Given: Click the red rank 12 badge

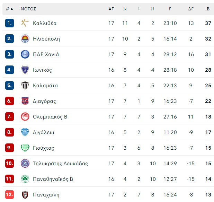Looking at the screenshot, I should pos(9,194).
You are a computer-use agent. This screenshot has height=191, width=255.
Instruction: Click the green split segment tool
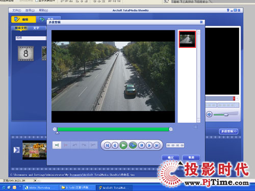click(57, 145)

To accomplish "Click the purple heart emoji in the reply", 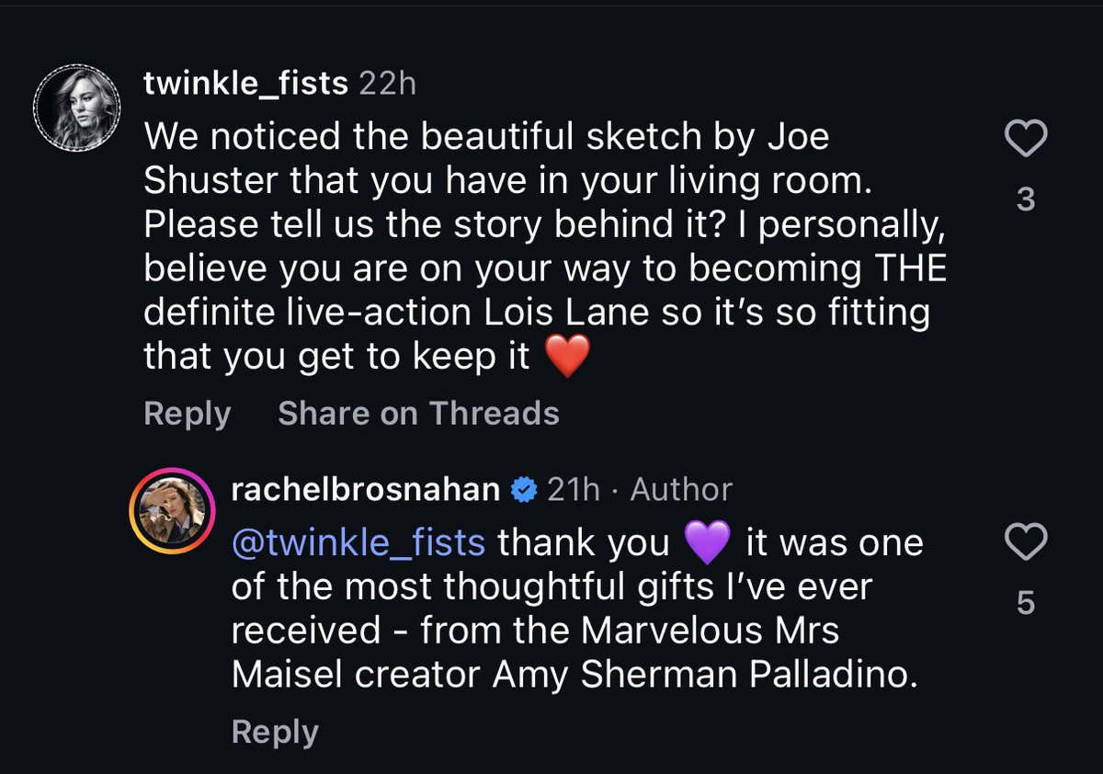I will click(x=707, y=542).
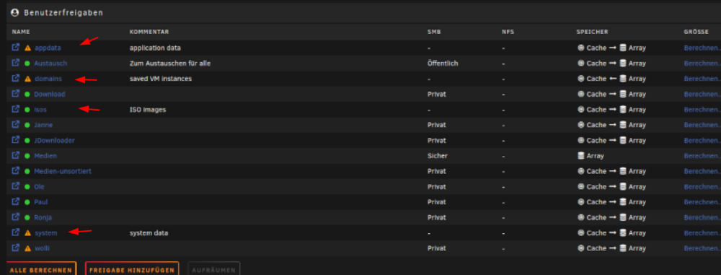The height and width of the screenshot is (275, 721).
Task: Open the browse icon beside appdata
Action: pyautogui.click(x=16, y=47)
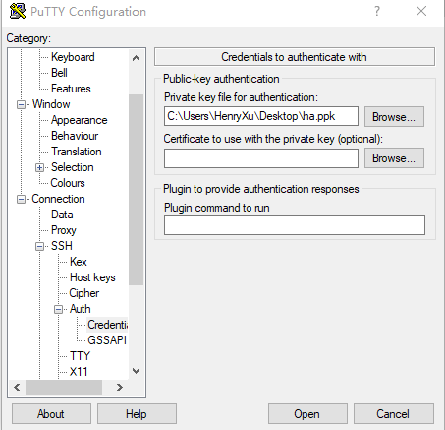This screenshot has height=430, width=445.
Task: Expand the Selection tree node
Action: click(x=39, y=167)
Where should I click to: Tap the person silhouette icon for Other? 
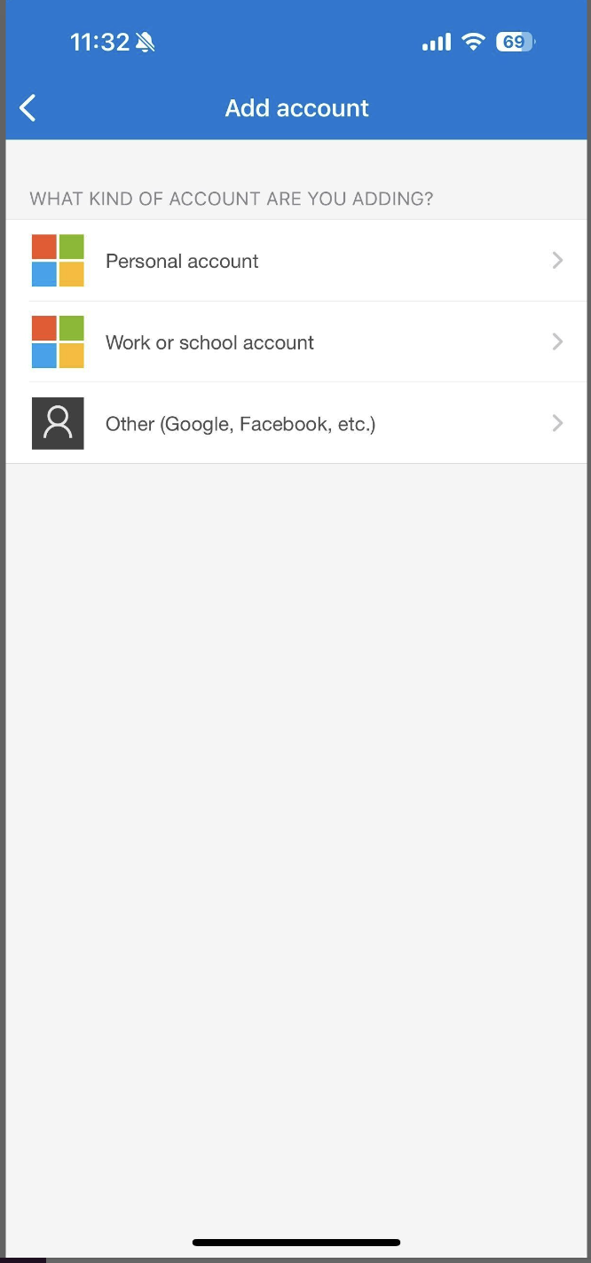point(58,423)
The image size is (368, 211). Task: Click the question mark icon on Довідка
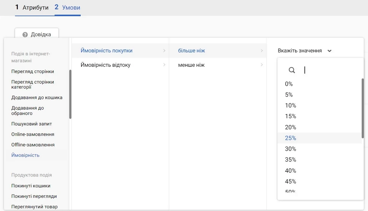[25, 35]
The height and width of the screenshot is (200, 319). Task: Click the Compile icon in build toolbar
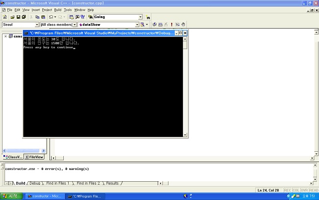point(154,24)
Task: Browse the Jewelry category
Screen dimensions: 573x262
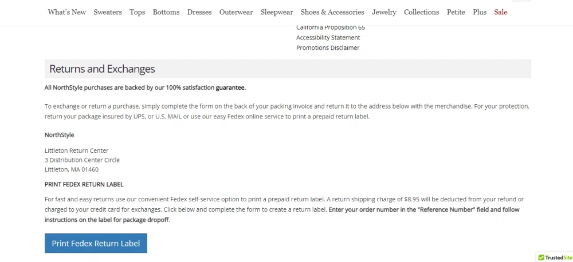Action: 384,12
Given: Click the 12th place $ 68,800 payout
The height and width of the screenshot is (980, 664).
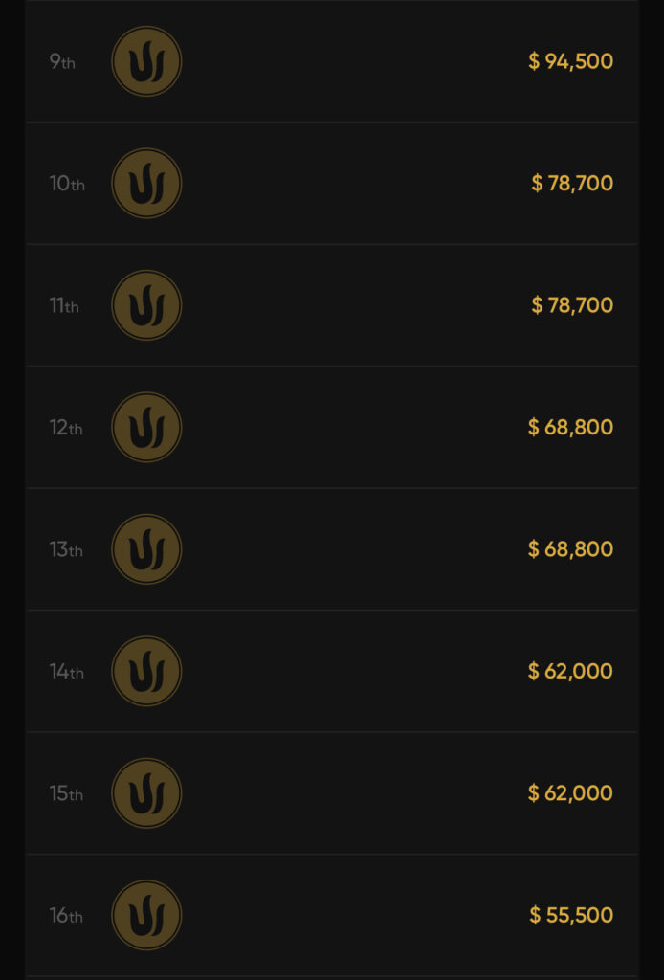Looking at the screenshot, I should (x=570, y=427).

# [Exercise brief]
What you need to produce is an exact copy of the entries above, limited to the lines from the one with "Where should I" up to and including the one with "Given: Click the 12th place $ 68,800 payout", without pictures.

# [Response for this exercise]
Where should I click to: Tap the person silhouette icon for Other? 
point(58,423)
The image size is (368, 211). Task: Click the question mark icon on Довідка
[25, 35]
The height and width of the screenshot is (200, 319). Task: Click the Compile icon in build toolbar
point(154,24)
Task: Browse the Jewelry category
Screen dimensions: 573x262
Action: 384,12
Given: Click the 12th place $ 68,800 payout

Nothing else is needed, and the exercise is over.